Though it is likely healthy people travelling to and from India may be carrying NDM-1bacteria with them, Dr Livermore suspects it’s not yet widespread in the UK or other countries with better levels of sanitation. “It’s important to remember, nearly all the cases we have seen so far in the UK have been linked to hospital treatment,” he said.
While NDM1 may have originated anywhere in the world, many experts think the widespread mis-use of antibiotics, poor sanitation and a rapidly expanding medical sector on the Indian subcontinent has led to the rise of the superbug there.
Though India has tough laws on antibiotic prescribing, many go unheeded. “A lot of antibiotic resistance in India is do the mis-use or overuse of antibiotics,” said Dr Randeep Guleria, professor of medicine at the All India Institute of Medical Sciences in New Delhi.
Antibiotics are available without prescription from high street pharmacies and their overuse exposes more and more bacteria to the drugs. In such situations, constantly dividing bacteria quickly evolve resistance to antibiotics.
The overuse of powerful “last-resort” antibiotics in hospitals is blamed on the rise of superbugs like MRSA in Europe and the US. Indian health experts worry similar practices in India has led to the rise of bacteria like NDM-1.
Dr V.M. Katoch, Secretary of the Indian Department of Health Research told Channel 4 News that he was unaware who in the Health Ministry had sent the letter to scientists who worked on the Lancet Infectious Diseases study.
But he felt the research unfairly singled out India given that other countries, including the UK, are struggling to control antibiotic resistance. “Such superbugs are everywhere. They’re not a characteristic of one country,” he said.
Dr Katoch also denied that India was the epicentre of the NDM1 superbug. “NDM1 originated in the environment,” he told Channel 4 News. “India has a problem, but India has the same problem other countries do.”
The emergence and spread of NDM1 highlights a growing problem of antibiotic resistance worldwide and the dwindling arsenal of drugs to treat infections. In the last decade researchers have only produced a handful of new antibiotics.

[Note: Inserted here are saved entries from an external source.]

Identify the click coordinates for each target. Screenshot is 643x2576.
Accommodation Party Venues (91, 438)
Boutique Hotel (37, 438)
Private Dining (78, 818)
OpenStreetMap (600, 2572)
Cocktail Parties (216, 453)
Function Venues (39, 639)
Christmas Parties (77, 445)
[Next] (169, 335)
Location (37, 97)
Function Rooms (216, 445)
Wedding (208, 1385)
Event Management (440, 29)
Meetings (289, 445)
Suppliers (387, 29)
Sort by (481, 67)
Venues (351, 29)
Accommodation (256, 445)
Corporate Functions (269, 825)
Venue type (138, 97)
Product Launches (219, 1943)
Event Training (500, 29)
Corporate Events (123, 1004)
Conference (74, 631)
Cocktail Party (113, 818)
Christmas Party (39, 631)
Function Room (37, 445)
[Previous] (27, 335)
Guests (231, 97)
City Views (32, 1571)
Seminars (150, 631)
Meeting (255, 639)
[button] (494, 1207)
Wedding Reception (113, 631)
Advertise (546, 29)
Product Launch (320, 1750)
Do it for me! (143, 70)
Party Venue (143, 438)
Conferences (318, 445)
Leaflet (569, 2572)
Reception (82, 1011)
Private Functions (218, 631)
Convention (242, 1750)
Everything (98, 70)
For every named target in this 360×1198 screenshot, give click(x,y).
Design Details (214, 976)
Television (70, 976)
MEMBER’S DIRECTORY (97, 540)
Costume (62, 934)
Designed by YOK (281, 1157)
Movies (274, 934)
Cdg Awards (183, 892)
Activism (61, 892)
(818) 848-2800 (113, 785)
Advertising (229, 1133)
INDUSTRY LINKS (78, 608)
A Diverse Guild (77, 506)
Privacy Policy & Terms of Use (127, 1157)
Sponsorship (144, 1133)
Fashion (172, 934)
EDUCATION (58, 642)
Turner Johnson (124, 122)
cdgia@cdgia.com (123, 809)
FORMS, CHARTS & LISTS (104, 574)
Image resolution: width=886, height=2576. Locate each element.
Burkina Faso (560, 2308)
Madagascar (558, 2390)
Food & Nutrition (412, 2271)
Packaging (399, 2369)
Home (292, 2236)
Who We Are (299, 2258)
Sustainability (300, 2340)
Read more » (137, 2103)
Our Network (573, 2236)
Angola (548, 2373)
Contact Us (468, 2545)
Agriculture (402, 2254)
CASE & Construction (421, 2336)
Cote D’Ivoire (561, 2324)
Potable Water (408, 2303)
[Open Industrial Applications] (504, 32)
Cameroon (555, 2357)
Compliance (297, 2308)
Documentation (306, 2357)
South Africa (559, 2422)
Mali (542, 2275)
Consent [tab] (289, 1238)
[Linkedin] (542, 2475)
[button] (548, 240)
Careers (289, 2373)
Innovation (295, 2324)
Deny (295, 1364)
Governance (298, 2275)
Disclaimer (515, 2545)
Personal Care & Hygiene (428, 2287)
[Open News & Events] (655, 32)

“Against some bacteria like MRSA, were getting new antibiotics,” says Dr Livermore. “But bacteria like those with NDM1-type resistance, I’m afraid the bacteria are winning. They’re accumulating resistance faster than we’re developing new drugs.”
Many experts believe the threat of antibiotic resistance to modern medicine is so grave a global effort is needed to stop their spread and develop new drugs.